Saved entries:
· · · · ·

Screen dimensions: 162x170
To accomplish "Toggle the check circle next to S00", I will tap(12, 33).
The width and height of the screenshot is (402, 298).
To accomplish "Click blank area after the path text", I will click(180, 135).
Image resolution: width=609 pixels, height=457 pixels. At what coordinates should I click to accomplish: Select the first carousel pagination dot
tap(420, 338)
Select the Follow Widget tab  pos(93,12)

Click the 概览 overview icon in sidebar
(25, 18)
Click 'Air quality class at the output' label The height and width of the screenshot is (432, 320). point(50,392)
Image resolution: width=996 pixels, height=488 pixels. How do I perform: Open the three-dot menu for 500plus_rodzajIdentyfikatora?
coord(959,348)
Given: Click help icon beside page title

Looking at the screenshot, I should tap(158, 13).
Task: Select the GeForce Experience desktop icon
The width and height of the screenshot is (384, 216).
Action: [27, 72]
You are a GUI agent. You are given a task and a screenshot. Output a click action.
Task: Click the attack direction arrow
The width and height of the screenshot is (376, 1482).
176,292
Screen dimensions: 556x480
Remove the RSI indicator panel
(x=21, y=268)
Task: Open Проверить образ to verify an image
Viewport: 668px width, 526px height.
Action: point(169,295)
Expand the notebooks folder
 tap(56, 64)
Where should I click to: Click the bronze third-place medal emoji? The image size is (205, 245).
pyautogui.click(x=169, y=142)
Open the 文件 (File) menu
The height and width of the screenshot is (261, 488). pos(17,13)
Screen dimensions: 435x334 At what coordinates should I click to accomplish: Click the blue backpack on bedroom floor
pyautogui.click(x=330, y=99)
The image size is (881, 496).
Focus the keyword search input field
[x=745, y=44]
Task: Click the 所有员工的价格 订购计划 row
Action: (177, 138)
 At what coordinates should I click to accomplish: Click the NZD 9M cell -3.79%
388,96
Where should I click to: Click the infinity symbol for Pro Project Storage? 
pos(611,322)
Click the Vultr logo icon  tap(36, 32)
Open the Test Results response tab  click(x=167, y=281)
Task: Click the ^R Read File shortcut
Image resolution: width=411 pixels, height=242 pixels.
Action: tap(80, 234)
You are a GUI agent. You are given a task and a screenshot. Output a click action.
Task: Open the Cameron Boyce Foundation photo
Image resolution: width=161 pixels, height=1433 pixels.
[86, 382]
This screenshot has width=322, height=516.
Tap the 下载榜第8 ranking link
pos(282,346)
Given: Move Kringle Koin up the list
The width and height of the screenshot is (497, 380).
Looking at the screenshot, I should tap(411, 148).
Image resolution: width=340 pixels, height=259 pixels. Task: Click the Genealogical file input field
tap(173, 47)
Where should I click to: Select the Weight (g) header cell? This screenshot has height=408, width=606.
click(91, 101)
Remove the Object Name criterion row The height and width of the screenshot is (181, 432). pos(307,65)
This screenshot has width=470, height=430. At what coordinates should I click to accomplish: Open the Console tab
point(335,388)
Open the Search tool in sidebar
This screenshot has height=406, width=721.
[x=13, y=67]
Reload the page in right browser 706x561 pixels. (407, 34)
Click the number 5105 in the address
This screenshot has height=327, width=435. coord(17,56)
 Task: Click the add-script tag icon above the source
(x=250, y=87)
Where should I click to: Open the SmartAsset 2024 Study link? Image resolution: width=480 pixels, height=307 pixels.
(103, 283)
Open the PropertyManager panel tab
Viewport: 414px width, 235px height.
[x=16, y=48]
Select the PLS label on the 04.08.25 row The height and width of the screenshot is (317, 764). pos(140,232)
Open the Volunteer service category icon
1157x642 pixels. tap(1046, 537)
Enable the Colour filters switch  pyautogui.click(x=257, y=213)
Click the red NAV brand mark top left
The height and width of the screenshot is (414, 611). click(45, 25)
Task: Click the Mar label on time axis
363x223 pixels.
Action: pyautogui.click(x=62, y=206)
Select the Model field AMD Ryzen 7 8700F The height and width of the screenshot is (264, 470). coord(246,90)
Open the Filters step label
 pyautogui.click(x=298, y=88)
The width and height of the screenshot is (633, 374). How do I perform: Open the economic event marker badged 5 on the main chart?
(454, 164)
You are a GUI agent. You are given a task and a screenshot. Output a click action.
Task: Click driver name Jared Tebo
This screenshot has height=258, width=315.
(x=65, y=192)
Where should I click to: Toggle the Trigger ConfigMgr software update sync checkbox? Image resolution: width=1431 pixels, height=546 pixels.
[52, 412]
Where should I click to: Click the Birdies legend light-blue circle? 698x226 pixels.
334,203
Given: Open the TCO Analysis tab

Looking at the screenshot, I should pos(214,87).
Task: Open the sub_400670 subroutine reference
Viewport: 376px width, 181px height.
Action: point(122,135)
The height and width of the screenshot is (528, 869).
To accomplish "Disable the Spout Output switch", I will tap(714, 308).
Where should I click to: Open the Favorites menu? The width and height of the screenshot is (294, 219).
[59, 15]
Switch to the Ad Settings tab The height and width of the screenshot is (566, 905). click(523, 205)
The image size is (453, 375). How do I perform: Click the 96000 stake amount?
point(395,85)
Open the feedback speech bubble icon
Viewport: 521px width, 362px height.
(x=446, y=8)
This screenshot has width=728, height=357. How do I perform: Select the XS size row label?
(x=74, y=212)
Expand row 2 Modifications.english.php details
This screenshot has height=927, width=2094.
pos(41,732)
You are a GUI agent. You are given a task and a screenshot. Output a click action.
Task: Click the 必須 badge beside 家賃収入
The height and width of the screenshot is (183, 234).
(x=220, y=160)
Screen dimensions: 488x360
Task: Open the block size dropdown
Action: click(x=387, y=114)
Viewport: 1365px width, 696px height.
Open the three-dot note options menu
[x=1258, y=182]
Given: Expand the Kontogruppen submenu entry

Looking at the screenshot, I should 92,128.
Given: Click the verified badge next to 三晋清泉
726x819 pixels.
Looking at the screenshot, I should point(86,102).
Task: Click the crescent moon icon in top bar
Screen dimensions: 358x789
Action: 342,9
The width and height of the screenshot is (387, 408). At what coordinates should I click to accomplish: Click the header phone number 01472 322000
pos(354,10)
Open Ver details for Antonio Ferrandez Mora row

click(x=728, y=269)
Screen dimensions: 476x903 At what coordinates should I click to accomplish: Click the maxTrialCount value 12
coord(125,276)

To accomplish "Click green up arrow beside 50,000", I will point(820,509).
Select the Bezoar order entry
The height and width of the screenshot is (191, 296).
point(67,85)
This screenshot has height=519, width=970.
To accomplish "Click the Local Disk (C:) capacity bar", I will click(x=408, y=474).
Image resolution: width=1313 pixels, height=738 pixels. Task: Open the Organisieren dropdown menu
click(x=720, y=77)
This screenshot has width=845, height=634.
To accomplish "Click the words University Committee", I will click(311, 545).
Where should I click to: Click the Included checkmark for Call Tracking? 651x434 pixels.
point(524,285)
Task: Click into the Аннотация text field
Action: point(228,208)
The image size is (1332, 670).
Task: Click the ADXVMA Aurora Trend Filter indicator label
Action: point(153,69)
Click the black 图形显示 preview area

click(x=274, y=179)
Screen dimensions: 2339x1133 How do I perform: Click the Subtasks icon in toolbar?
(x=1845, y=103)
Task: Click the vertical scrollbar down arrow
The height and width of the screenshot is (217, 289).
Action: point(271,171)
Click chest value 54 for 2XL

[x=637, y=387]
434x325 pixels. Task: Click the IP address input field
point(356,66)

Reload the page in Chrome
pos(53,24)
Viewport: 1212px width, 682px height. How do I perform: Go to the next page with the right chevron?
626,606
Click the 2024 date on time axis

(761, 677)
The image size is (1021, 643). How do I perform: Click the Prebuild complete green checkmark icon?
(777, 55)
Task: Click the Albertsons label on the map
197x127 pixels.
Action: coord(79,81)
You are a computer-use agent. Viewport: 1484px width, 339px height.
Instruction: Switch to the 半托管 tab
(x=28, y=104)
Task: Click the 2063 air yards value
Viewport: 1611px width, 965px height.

· · · · ·

→ Work order: Above are the records; from them, give again exactly the lines from the one containing "Open the Volunteer service category icon" through the one containing "Task: Click the Mar label on time axis", both included.

→ Answer to this problem:
Open the Volunteer service category icon
1157x642 pixels. tap(1046, 537)
Enable the Colour filters switch  pyautogui.click(x=257, y=213)
Click the red NAV brand mark top left
The height and width of the screenshot is (414, 611). click(45, 25)
Task: Click the Mar label on time axis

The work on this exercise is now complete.